__REQUIREMENT__
Find "Task: Collapse Network 8 RESET COUNTER" in the material, then return exactly the line containing it and all lines after it to the end, leaving out pictures.

__DATA FOR ANALYSIS__
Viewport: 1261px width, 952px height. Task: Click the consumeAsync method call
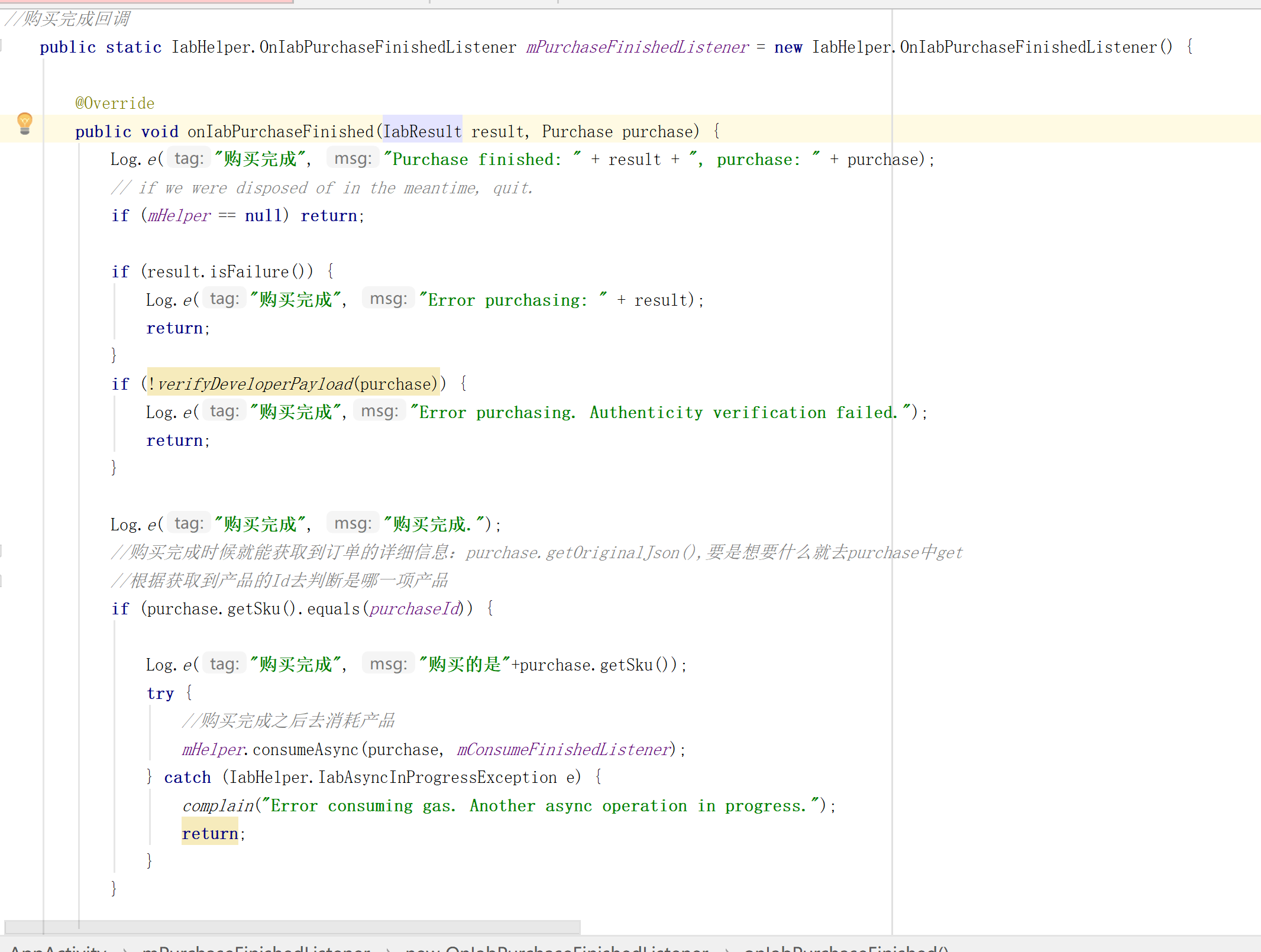(305, 750)
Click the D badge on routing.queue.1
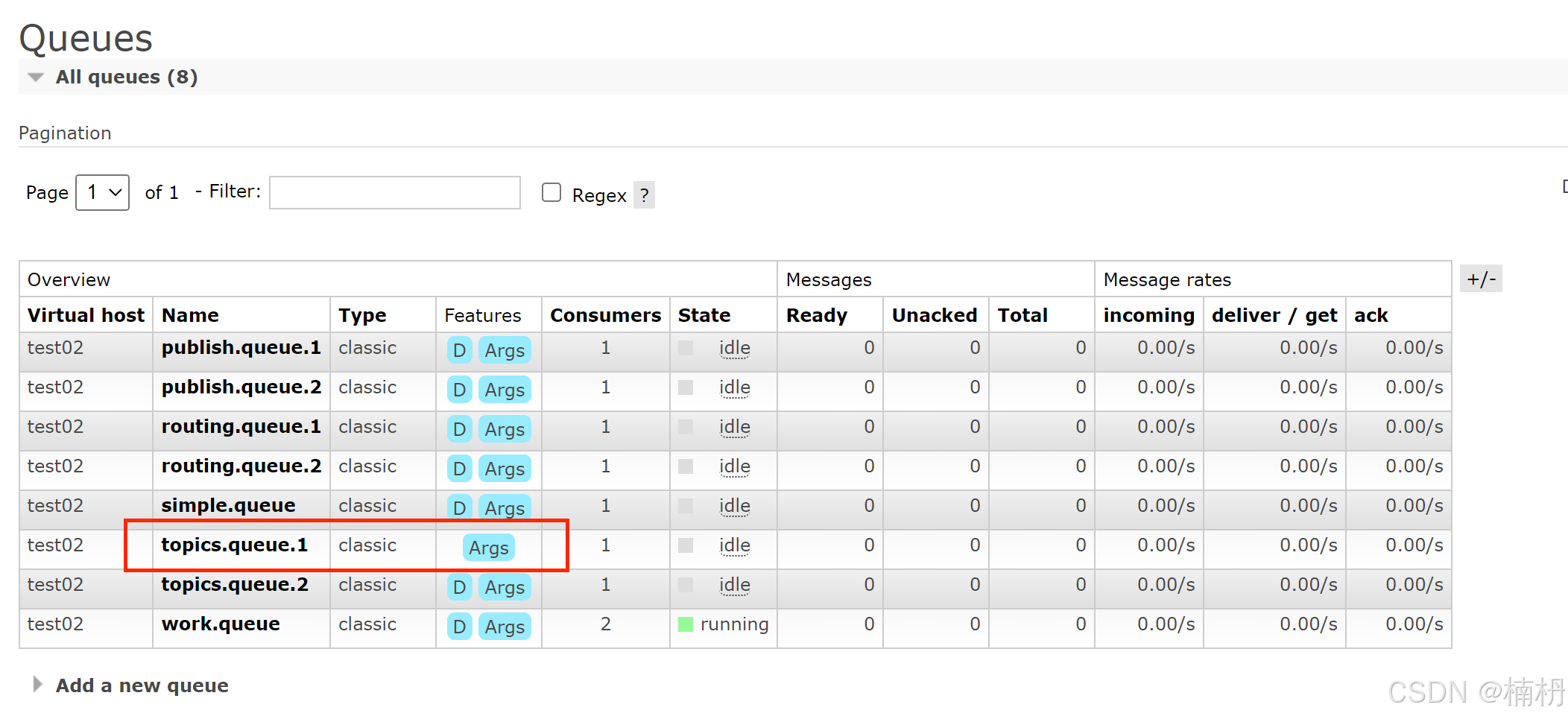 (459, 429)
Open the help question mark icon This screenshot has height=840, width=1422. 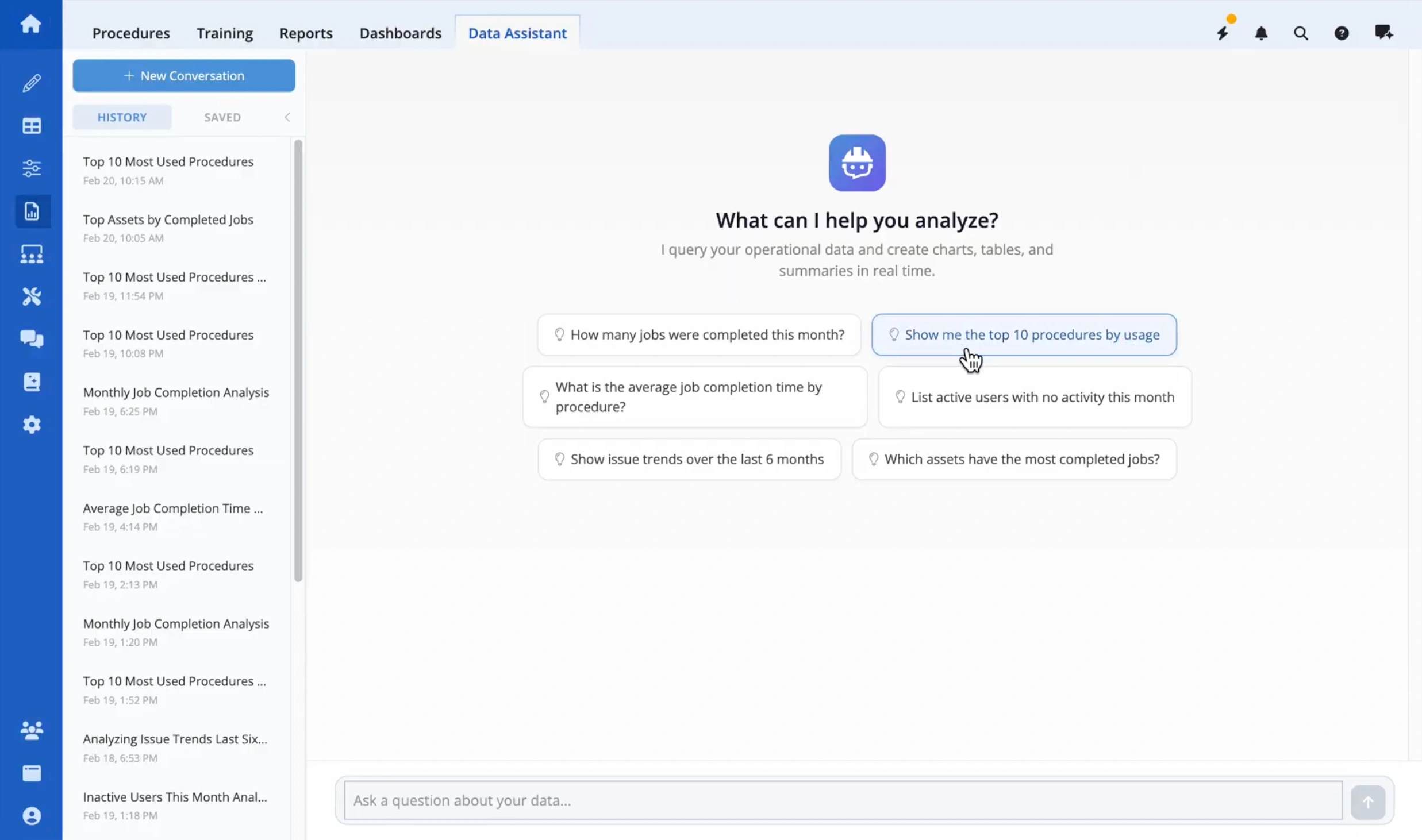pyautogui.click(x=1342, y=33)
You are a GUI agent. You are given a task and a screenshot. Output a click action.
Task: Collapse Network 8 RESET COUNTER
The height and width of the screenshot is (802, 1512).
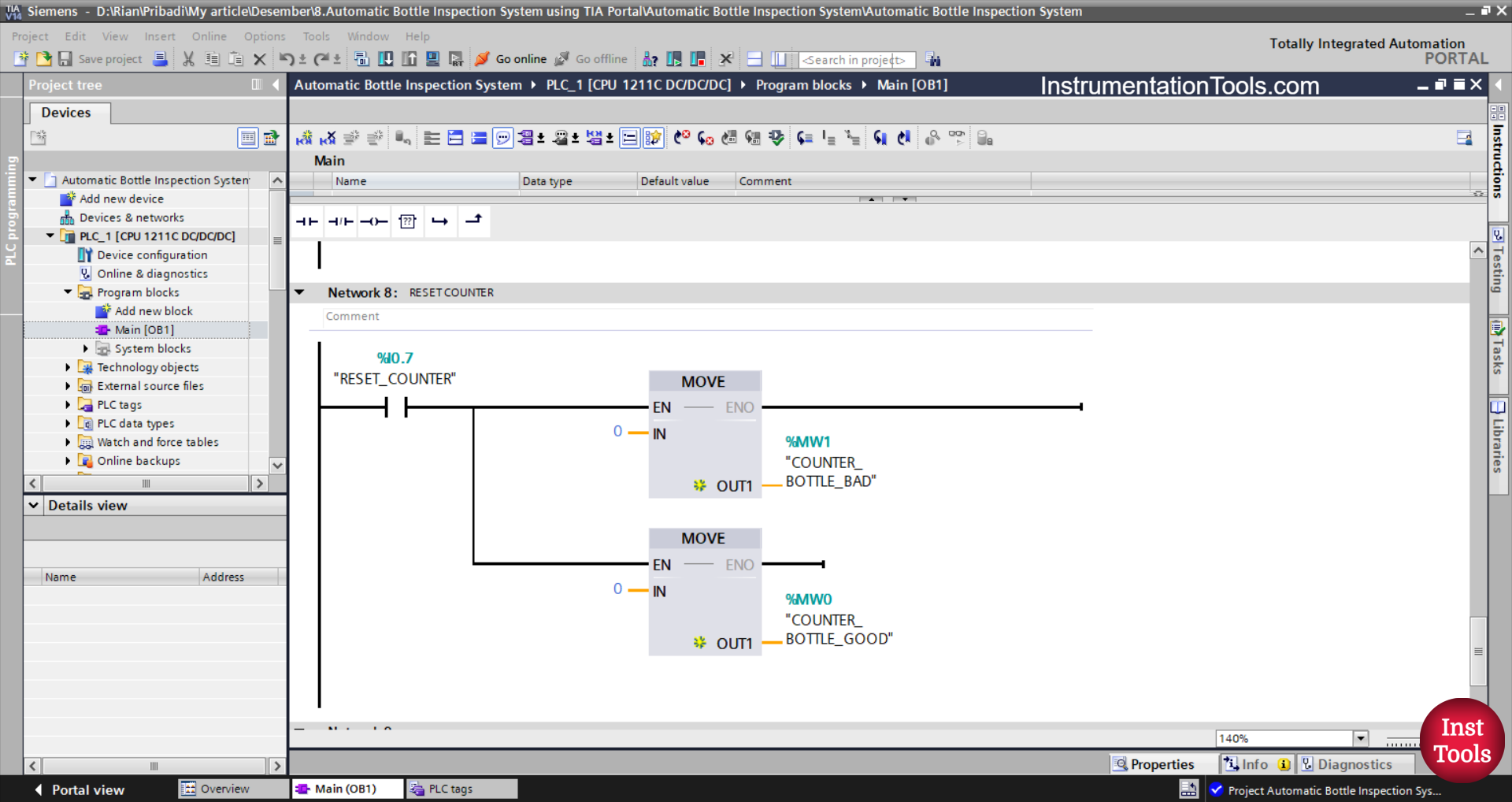(300, 292)
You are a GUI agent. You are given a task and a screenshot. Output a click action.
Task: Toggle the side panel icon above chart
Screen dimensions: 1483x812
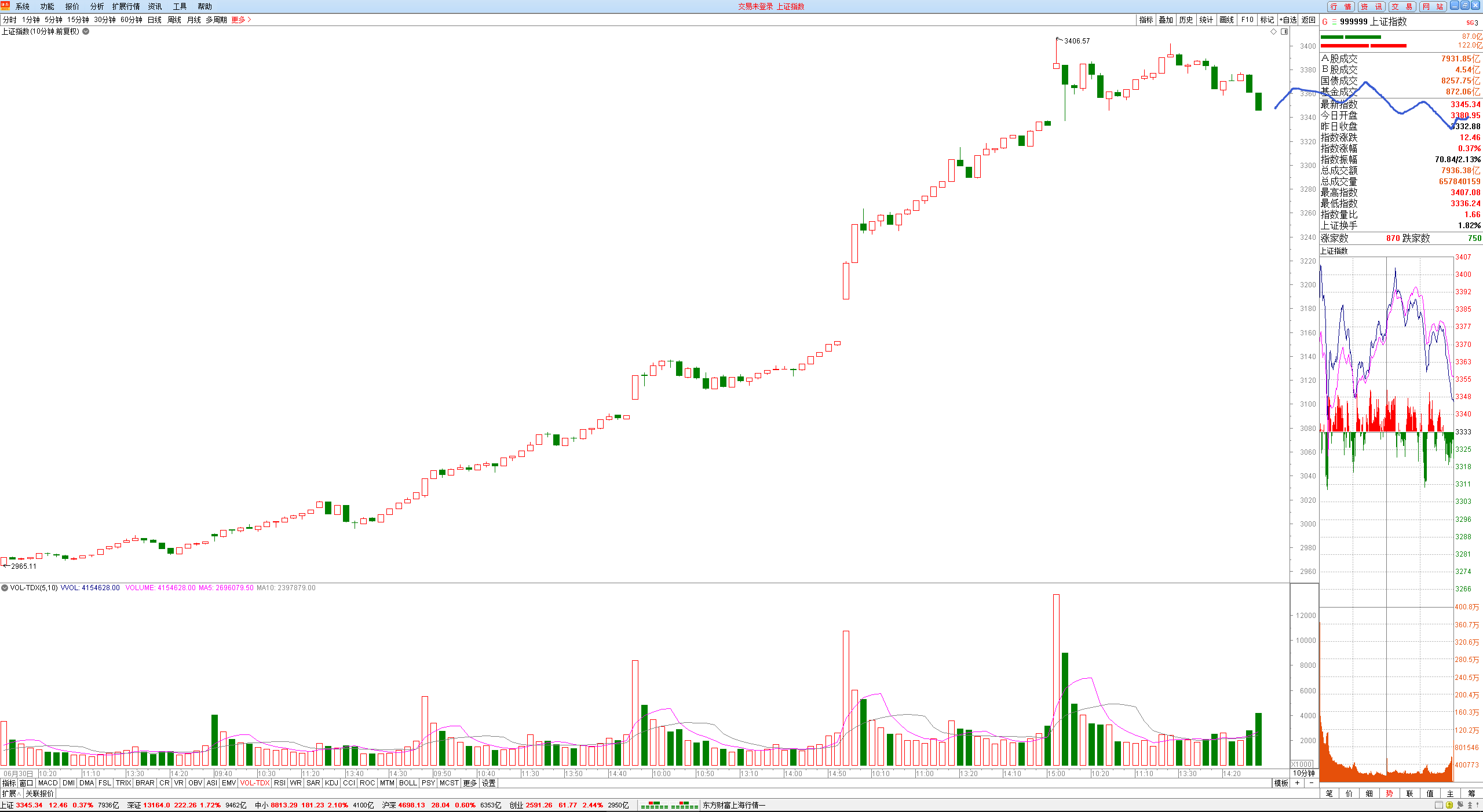click(x=1284, y=31)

__ANSWER TO THIS PROBLEM__
Task: Collapse Network 8 RESET COUNTER
The height and width of the screenshot is (802, 1512).
(300, 292)
You are a GUI agent. You are given a task and a screenshot. Output a click action.
Task: Toggle the side panel icon above chart
Screen dimensions: 1483x812
click(x=1284, y=31)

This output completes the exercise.